There have been false dawns before, but the case for having a significant chunk of your long-term portfolio invested in Japanese equities as we go into 2017 is a compelling one. According to Hugh Sloane — co-founder of hedge fund firm Sloane Robinson, who cut his teeth as a fund manager in Tokyo — Japanese equities are currently the ‘trade of the decade’ for UK investors.
Put out of your mind, though, the thought that Japan is by popular repute something of basket case, a hidebound deflationary dinosaur that has terrible demographics, the highest debt of all the developed economies, rigid employment laws and a consensual low-risk business culture that discourages innovation and pays scant heed to shareholder interests. Yes, most of these criticisms remain valid, to varying degrees. But the case for investing in Japan rests largely on two other simple propositions.
One is that this picture of a stagnant and change-resistant economy is finally starting to shift, if only because it has to. For the first time in a generation, says Sloane, Japanese ministers, monetary authorities, business leaders and voters are wholly aligned in seeking to drive through a radical reflationary programme that will, among other consequences, shake up the ways that businesses in Japan operate. In time, that will feed through into significant gains for patient investors.

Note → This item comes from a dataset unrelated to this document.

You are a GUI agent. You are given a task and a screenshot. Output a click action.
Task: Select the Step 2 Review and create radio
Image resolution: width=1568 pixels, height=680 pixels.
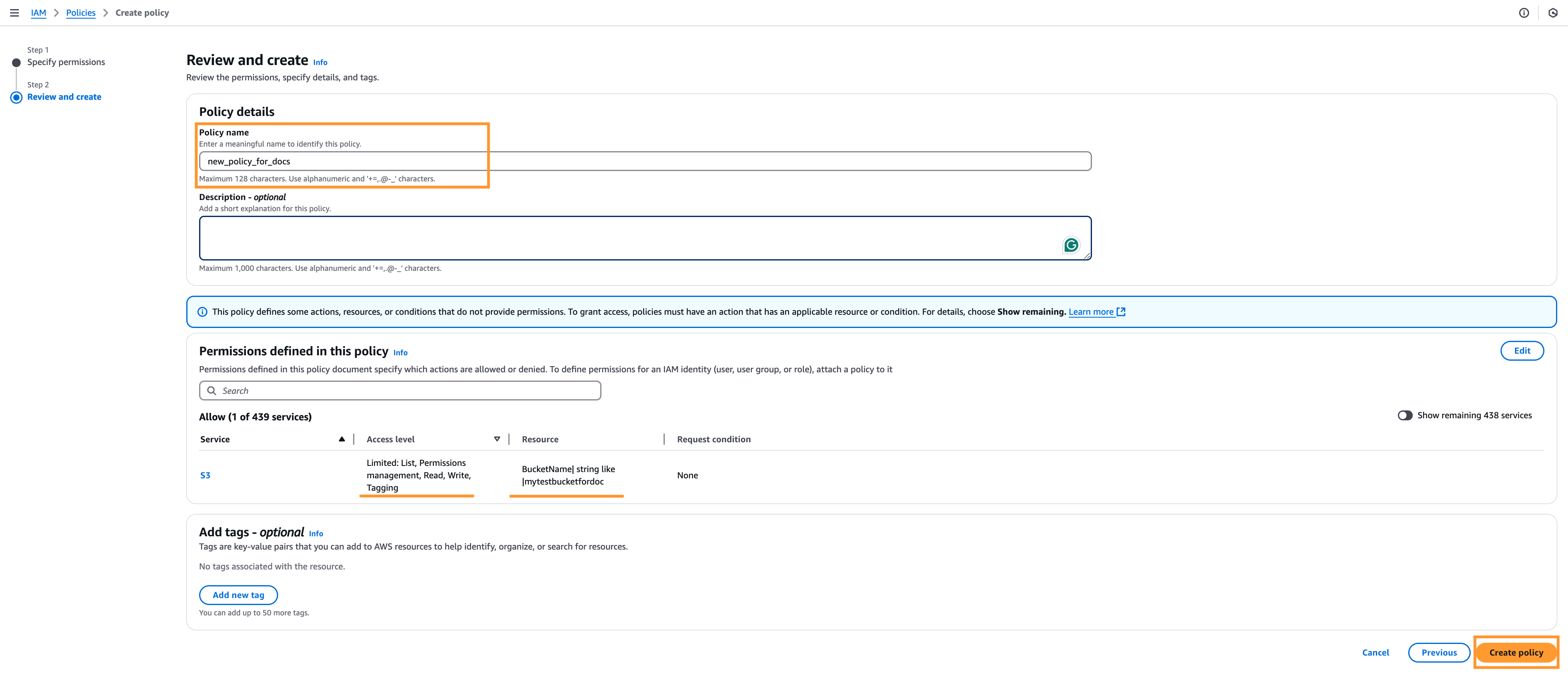(x=17, y=97)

The second and equally important fact is that nearly all the bad things about Japan are already in the price. Despite rebounding from its 2012 lows, the Japanese stock market is still the most miserably valued of all the world’s major markets. In consequence — both absolutely and in comparison with Wall Street or the FTSE 100 — it has the potential to produce the greatest returns of all of them over the next decade.
Take Professor Robert Shiller’s cyclically adjusted price-earnings ratio analysis, which has a good record in estimating future ten-year stock-market returns: the projected annualised return from Japan over the next decade could be in the order of 11 per cent a year. By the same metric, comparable figures for the European and US markets, which are much more richly valued, are 6 and 4 per cent respectively.
The profitability of Japanese companies, properly measured, is already at the highest it has been for the past 45 years — but unlike in the past, companies are increasingly aware of the need to share those returns with shareholders. The payout ratio — how much of a company’s earnings are paid out as dividends — has been rising, but remains low by international standards. There’s plenty of room to grow that figure and many more companies are making use of it.
At the same time, the Japanese equity market is also being supported both directly and indirectly by the policies and buying power of Japan’s government and central bank. As well as pursing the biggest and longest-running QE programme anywhere in the world, the Bank of Japan is directly buying company shares in an effort to stimulate growth and stave off deflation; that’s further than either the US Federal Reserve or the Bank of England has dared to go. The state-backed pension fund is also being required to buy greater quantities of shares.
All-time high of the Nikkei index, December 1989
Post-1989 low of the Nikkei index, March 2009
Nikkei index as at 27 February
A final feature of the Japanese market is that it offers diversification benefits. The correlation between the Japanese stock market and other things you are likely to hold in your portfolio is lower than for other developed markets. Even if the market itself disappoints, a decent allocation to Japanese equities will reduce the overall riskiness of your portfolio.
Of course there are always risks in any investment proposition. There could be conflict in the South China Sea and trouble from a protectionist Trump administration. Oil prices could rise and hurt Japan’s notoriously commodity-deficient economy. Healthy expectations of inflation may prove hard to raise, despite all the policymakers’ efforts. And how the yen will trade against sterling — two weakening currencies — will always be an important factor for UK investors.
Nevertheless Japan has set itself on a new course from which there is no turning back, and its stock market remains cheap and is still shunned by many battle-scarred investors with long memories. The time to worry will be when everyone is once again telling you how wonderful everything is in Japan, just as they did in the late 1980s when the Japanese stock market went into extreme bubble territory. Rest assured, that moment is a long way off.